Aí o Brasil terá uma definição a tomar, que, na minha opinião, vai definir o futuro dos próximos 15 anos. Precisa, ao mesmo tempo, estender a mão e tirar dinheiro de onde não existe para poder enfrentar a dramática situação social. Mas por outro lado, precisa fazer isso com racionalidade, com bom senso, para não resolver o problema dos próximos seis meses e criar um problema terrível para os próximos seis ou 10 anos. É uma situação extremamente complexa.
E o pior de tudo: uma situação complexa dessas exigiria um metabolismo político que estivesse funcionando muito bem, com pessoas sensatas, querendo se articular umas com as outras, ainda que não pensem a mesma coisa. O que a gente vê, me parece, à distância, o contrário. Acho que vamos ter, assim que passar o episódio em si da pandemia, problemas e decisões muito graves para o futuro do Brasil.
O governo instituiu um grupo de trabalho, com vários ministérios, para desenhar alguma saída para quando terminar a pandemia. Pelo que o senhor observa nos Estados Unidos, quais os caminhos que o Brasil deveria começar a traçar agora para estar razoavelmente preparado para o final a pandemia?
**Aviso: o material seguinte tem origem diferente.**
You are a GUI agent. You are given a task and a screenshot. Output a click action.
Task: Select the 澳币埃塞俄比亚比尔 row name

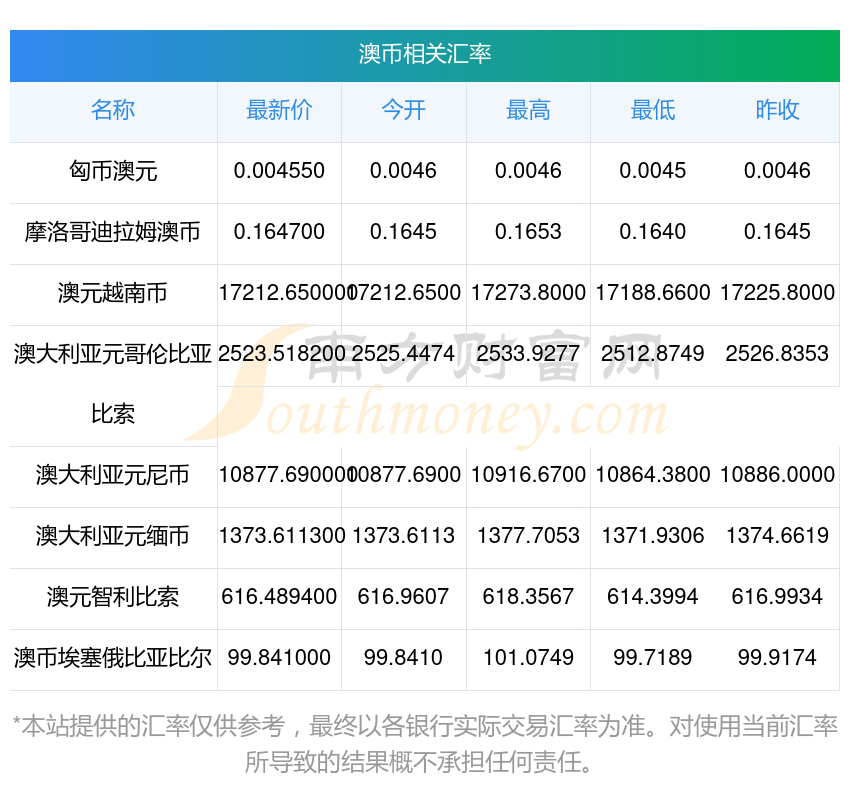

Acho que, me parece que é uma das poucas unânimes hoje, neste momento, não precisa pensar muito. Tem que sair e socorrer as pessoas, em primeiro lugar, o trabalhador informal, a pequena empresa, pois não há necessidade de sofisticar raciocínio. Neste momento, a prioridade é a questão humanitária, dar comida e dar dinheiro. Qualquer coisa que não seja isso, me parece uma conversa sem sentido.
Mas esta providência inicial não é sustentável, não pode se repetir. Para se repetir, é preciso refundar algumas bases da economia. Questões como a reforma tributária, o tamanho do Estado e uma nova forma de finalmente fazer justiça para quem ganha menos, não podem ser corrigidas com o dinheiro do curto prazo, que, obviamente, é uma estratégia que vai durar pouco.
Minha dúvida é a capacidade de estadistas, que venhamos a ter da parte das nossas lideranças, e de maturidade. Um exemplo muito concreto: você já vê setores econômicos de empresas querendo se aproveitar da crise, querendo para sempre a ajuda de curto prazo. Você já vê a Fiesp, para dar um exemplo e ir logo no ponto, defendendo coisas que não servem ao Brasil, servem a eles. Esse tipo de decisão não é somente das lideranças. É da sociedade. Saber se teremos coragem de, ao mesmo tempo em que estende a mão no primeiro momento, entender que, ou a gente faz mudanças grandes, ou não garante o segundo momento.
Se simplifica muito a situação como se fosse uma questão de escolha entre fazer o isolamento social e abrir as atividades econômicas, para que se tenha uma retomada. Como sair da simplificação entre essas duas opções?
Tenho uma idade hoje, de 67 anos, quase 68, que me permite ir direto ao ponto: essa bobagem criminosa de separar a questão de pensar no emprego e pensar na saúde só está sendo dita por pessoas que resolveram politizar quase criminosamente a situação.
O presidente dos Estados Unidos resolveu, primeiro, a culpa era da China. Hoje é da OMS. E ao mesmo tempo tenta ser o arauto da retomada da economia. Ele não está fazendo isso porque acredita em qualquer dessas coisas. Ele está fazendo isso porque está tentando preservar seu interesse para a eleição de novembro.
O que vemos no Brasil? Uma disputa absolutamente inaceitável, entristecedora, entre um presidente da República que talvez seja um dos quatro ou cinco únicos do mundo que não vai crescer diante dos seus cidadãos na hora da crise — basta olhar o que está acontecendo na França e Itália — e que, acovardado diante da crise, resolveu fazer coisas como, por exemplo, prescrever medicamentos e criar essa falsa opção entre saúde e economia. Em resumo: a opção entre saúde e economia só está na boca de quem não está interessado nem na saúde e nem na economia, e sim no seu próprio destino eleitoral.